Respond to Putin’s Escalation Threats with Confidence, Not Cowardice

Nuclear adversaries are betting on American fear of escalation and a lack of resolve to defend Western alliances. We must make that a bad bet.

Senior Fellow and Director, Keystone Defense Initiative
Vladimir Putin attends the Victory Day military parade in Moscow on May 9, 2024. (Mikhail Klimentyev/AFP via Getty Images)
Vladimir Putin attends the Victory Day military parade in Moscow on May 9, 2024. (Mikhail Klimentyev/AFP via Getty Images)

Russian leader Vladimir Putin has threatened “densely populated” Eastern European cities in response to Western leaders’ allowing Ukraine to use their weapons to hit military targets inside Russia. This, together with the announcement that missiles provided by the United States helped Ukraine hit a Russian military site in Crimea, is likely to prompt more calls for Ukraine to “de-escalate.” But that’s a recipe for prolonging an already long war.

Instead, the U.S. should bolster the credibility of conventional and nuclear weapons around the region to deter Russian escalation — whether that escalation would take the form of hitting a NATO country with conventional weapons or crossing the nuclear threshold — and step up help for Ukraine to make gains on the battlefield.

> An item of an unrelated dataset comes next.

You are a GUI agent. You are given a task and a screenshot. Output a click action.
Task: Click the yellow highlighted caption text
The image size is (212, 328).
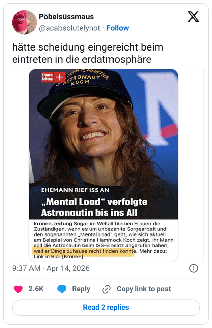tap(84, 251)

This does not mean Russian nuclear threats should be treated as a bluff. Russia has invested in a large “battlefield” nuclear force that can hit European targets and has recently practiced doing so. Western leaders should take the threats seriously. But Russia’s nuclear threats shouldn’t compel NATO countries to back away from a plan for Ukrainian victory. Instead, the U.S. must make urgent changes to keep conflict away from the nuclear precipice. This will require the U.S. to accept the importance of its nuclear weapons and modify its approach to deterrence.

Since the end of the Cold War, U.S. nuclear policy has taken a two-pronged approach. It has maintained a nuclear-warhead arsenal with a triad of delivery systems (able to launch from land, sea, and air) to deter what was considered a more benign Russia and rogue states while also emphasizing the importance of arms control, disarmament, and certain unilateral restrictions. China’s nuclear program was, until recently, modest.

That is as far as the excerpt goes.